Он предпочел уехать в Лондон. Оставить свои парижские привычки, пересидеть в чужом городе, прояснить ситуацию. Здесь у него были друзья, вернее, приятели, здесь он ходил в клуб. И родители жили недалеко. А до Парижа – всего три часа езды. Он часто туда наведывался. Водил Александра повидаться с Ирис. Ни разу не звонил Жозефине. Еще не время. Странный у меня сейчас период. Словно чего-то жду. Застыл на перепутье. Я больше ничего не знаю. Мне надо всему учиться заново.

Он высвободил руку и поднялся. Нашарил на коврике у кровати свои часы. Половина восьмого. Пора домой.

Как же ее зовут-то? Дебби, Дотти, Долли, Дейзи?

Он натянул трусы, рубашку, собирался уже надеть брюки, как вдруг девица повернулась, моргнула, подняла руку, защищаясь от света.

– Сколько времени?

– Шесть.

– Ночь же на дворе!

От нее несло пивным перегаром; он отошел подальше.
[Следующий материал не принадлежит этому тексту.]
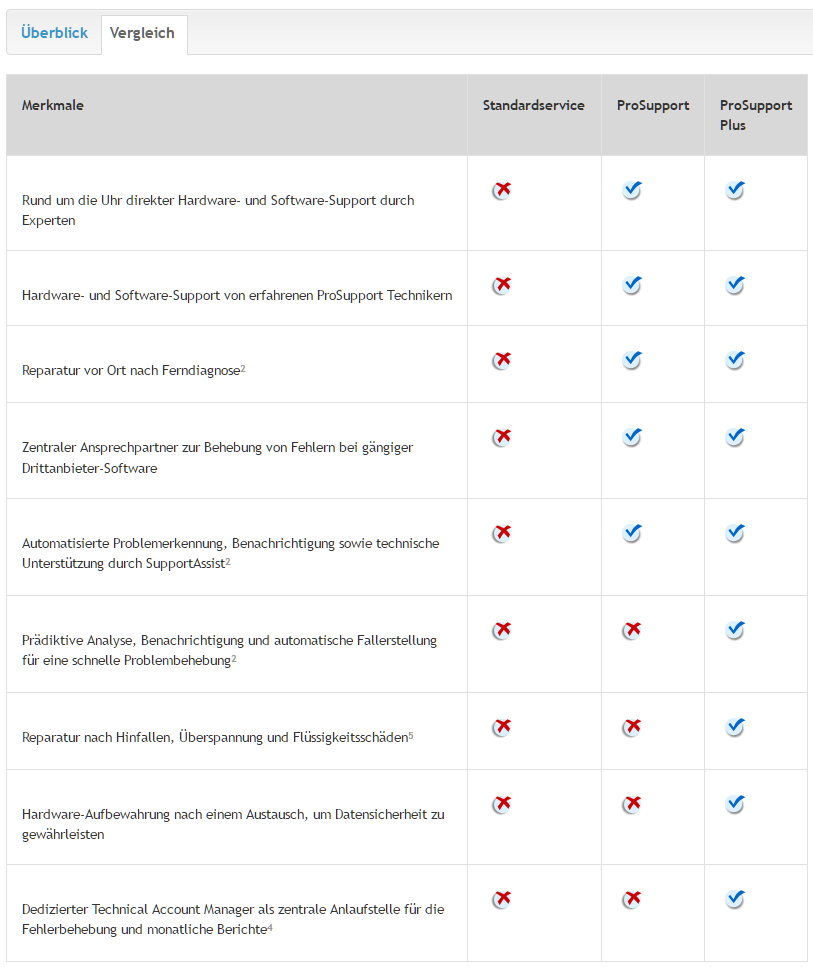Viewport: 813px width, 969px height.
Task: Click ProSupport cross icon for Prädiktive Analyse row
Action: tap(632, 630)
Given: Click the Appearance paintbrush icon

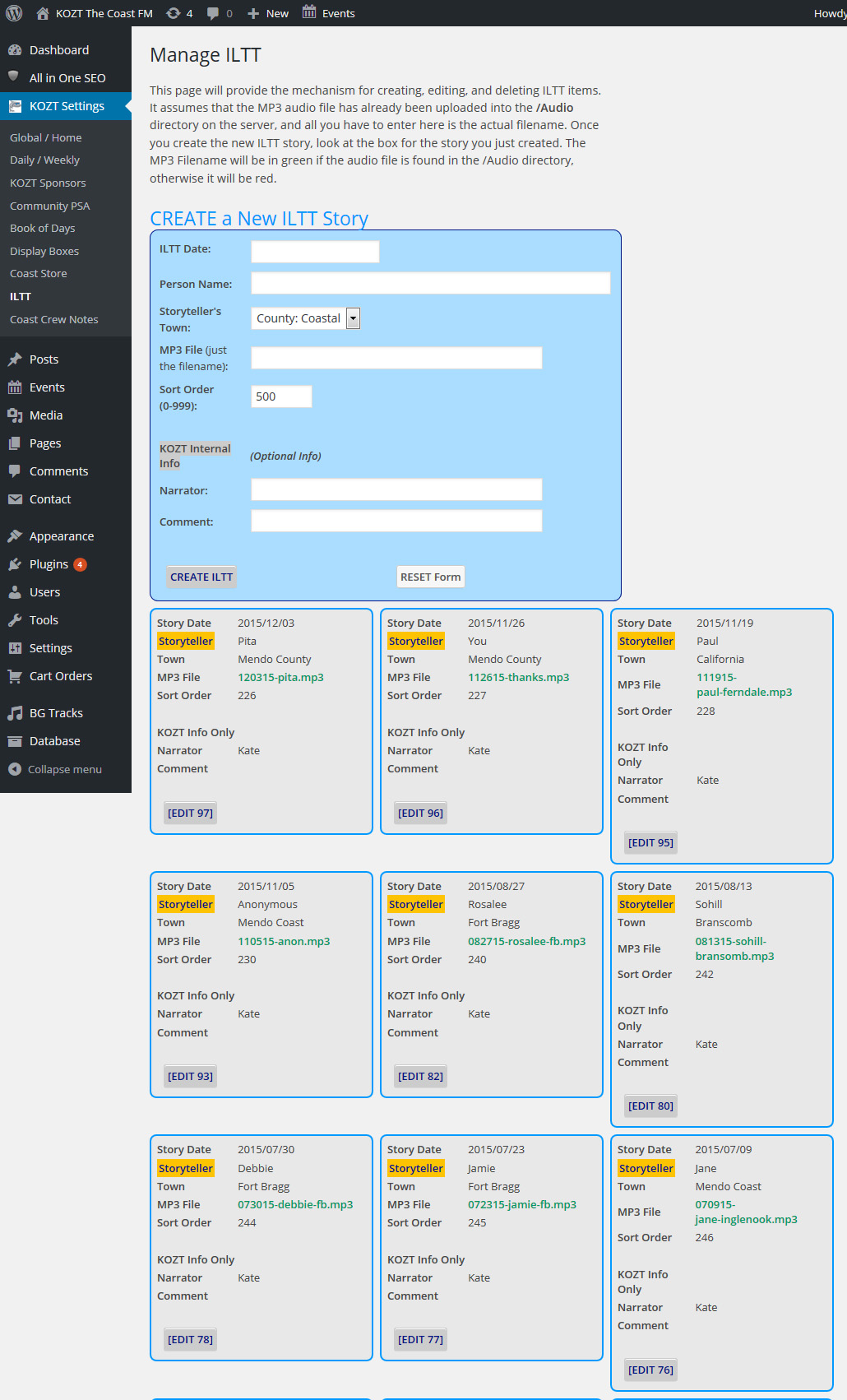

– Мне пора домой, у меня… ну… у меня ребенок, он дома ждет и…

– И жена?

– Ну… да.

Она резко отвернулась и сжала руками подушку.

– Дебби…

– Дотти.

– Дотти… не грусти.

– Я и не грущу.

– Грустишь, у тебя на спине написано, что грустишь.

– Еще чего.

– Мне правда нужно домой.

– Ты всегда так с женщинами обращаешься, Эдди?

– Филипп.

– Снимаешь за пять кружек пива, трахаешь, а потом ни тебе здрасьте, ни мне спасибо?

– Да, это не очень красиво, ты права. Но я вовсе не хотел тебя обидеть.

– Мимо кассы.

– Дебби, знаешь…

– Я Дотти!

– Ты же сама согласилась, я тебя не принуждал.

– Ну и что? Все равно так не уходят – оттянулся и свалил тайком, как вор. Это невежливо по отношению к тому, кто остается.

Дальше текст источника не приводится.